## TEXT PASSAGE
*** Block opens ***

State Personnel Bd. v. DOC

Annotate this Case

988 P.2d 1147 (1999)

COLORADO STATE PERSONNEL BOARD, Petitioner-Appellee, v. DEPARTMENT OF CORRECTIONS, DIVISION OF ADULT PAROLE SUPERVISION, Petitioner-Appellant.

No. 98SC339.

Supreme Court of Colorado, En Banc.

September 20, 1999.

*1148 Ken Salazar, Attorney General, Barbara McDonnell, Chief Deputy Attorney General, Michael E. McLachlan, Solicitor General, Linda L. Siderius, Deputy Attorney General, Richard Djokic, First Assistant Attorney General, Kristin F. Rozansky, Assistant Attorney General, Regulatory Law Section, Denver, Colorado, Attorneys for State Personnel Board.

Paul Farley, Deputy Attorney General, John August Lizza, First Assistant Attorney General, Diane Marie Michaud, Assistant Attorney General, State Services Section, Denver, Colorado, Attorneys for Department of Corrections.

Justice HOBBS delivered the Opinion of the Court.

The State Personnel Board (Board) and the Department of Corrections (DOC) challenge the court of appeals' order dismissing without prejudice DOC's appeal of the Board's order awarding attorney fees against it.[1]See Toothaker v. Department of Corrections, No. 97CA1970 (Colo.App. Mar. 19, 1998) (order partially dismissing appeal without prejudice). The court of appeals determined sua sponte that it lacked jurisdiction over the attorney fee issue because the Board had not yet determined the amount of the award. The underlying case is DOC's appeal from the Board's order setting aside a disciplinary sanction imposed against DOC employee James Toothaker (Toothaker). We reverse the order of the court of appeals, and we reinstate DOC's appeal of the Board's order awarding attorney fees to Toothaker.

I.

*** Block closes ***

## DATA EXTRACT
*** Block opens ***

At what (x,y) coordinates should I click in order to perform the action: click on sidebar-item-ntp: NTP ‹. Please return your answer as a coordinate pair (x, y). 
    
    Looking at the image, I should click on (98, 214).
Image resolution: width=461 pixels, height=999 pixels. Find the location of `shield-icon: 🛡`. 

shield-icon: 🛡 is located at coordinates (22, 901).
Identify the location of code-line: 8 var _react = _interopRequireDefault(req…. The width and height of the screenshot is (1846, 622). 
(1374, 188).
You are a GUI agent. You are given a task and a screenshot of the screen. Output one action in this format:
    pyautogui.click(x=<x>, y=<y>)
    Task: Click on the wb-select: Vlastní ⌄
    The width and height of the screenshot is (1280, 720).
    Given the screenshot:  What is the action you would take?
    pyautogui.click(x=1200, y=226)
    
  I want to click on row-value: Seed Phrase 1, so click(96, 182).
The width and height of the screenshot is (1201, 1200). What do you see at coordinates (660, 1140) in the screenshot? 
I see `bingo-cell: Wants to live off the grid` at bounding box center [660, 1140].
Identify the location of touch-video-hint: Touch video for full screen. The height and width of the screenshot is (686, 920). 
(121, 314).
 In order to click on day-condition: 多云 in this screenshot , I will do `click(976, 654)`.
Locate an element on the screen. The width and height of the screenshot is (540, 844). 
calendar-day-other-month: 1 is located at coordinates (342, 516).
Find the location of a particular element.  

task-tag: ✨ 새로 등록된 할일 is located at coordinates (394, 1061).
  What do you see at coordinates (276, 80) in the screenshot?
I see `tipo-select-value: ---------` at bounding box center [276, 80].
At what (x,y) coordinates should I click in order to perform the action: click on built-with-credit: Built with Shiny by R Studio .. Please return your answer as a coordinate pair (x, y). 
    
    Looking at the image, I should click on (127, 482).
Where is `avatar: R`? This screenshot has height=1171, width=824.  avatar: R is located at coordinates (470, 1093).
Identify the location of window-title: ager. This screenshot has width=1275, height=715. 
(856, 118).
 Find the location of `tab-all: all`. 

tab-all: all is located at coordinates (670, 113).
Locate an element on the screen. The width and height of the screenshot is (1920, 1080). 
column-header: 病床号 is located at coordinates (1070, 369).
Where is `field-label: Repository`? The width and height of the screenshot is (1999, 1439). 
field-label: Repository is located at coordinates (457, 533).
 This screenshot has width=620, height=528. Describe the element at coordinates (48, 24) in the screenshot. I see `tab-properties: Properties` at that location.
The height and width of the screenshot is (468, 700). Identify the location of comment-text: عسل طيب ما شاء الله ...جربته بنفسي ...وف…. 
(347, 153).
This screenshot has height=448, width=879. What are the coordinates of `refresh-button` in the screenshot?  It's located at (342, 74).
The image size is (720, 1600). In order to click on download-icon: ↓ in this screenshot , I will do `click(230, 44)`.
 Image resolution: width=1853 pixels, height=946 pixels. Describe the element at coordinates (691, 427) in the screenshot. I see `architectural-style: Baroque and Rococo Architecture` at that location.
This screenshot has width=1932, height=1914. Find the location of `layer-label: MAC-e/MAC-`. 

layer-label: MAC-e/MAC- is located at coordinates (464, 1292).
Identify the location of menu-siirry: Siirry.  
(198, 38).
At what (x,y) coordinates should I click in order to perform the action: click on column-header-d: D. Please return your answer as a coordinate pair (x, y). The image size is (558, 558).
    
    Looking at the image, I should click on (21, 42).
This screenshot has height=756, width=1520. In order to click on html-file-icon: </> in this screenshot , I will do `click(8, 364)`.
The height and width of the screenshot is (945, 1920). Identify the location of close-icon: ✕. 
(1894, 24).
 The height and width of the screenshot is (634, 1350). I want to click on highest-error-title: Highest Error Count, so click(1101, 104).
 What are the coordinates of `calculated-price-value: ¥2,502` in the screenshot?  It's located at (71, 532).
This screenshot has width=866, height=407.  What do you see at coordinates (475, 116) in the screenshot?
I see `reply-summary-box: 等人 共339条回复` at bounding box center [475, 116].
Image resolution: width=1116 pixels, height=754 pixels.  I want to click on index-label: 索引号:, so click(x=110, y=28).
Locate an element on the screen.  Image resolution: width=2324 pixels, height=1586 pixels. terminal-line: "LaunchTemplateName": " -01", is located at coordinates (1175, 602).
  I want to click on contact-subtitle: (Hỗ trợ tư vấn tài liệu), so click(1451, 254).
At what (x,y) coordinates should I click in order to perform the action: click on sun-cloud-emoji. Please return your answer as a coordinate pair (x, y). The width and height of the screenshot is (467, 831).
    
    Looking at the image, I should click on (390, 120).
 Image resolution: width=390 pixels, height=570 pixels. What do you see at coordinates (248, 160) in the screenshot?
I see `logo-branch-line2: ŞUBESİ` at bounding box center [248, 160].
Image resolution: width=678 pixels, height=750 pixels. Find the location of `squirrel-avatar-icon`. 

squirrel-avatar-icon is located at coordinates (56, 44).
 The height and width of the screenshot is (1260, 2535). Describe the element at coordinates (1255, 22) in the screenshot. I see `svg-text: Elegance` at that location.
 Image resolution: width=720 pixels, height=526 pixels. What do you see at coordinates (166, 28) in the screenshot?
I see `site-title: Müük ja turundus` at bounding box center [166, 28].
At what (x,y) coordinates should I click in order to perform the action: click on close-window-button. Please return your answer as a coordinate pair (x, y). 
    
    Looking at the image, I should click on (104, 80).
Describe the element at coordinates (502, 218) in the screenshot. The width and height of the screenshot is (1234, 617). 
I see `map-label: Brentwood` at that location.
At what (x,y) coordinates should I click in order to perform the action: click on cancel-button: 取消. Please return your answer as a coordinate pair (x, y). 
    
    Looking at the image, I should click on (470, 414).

*** Block closes ***

## REQUIRED ACTION
Please condense the paragraph of the court opinion above that begins "The State Personnel Board (Board) and the Department of Corrections" into a short bulleted list that keeps its main facts.

## EXPECTED ANSWER
- The State Personnel Board and the Department of Corrections (DOC) challenge a court of appeals order that dismissed, without prejudice, DOC's appeal of the Board's attorney fee award against DOC.
- On its own initiative, the court of appeals held that it lacked jurisdiction over the fee issue because the Board had not yet set the amount of the award.
- The underlying case is DOC's appeal of the Board's order setting aside a disciplinary sanction against DOC employee James Toothaker.
- The court reverses the court of appeals' order and reinstates DOC's appeal of the fee award to Toothaker.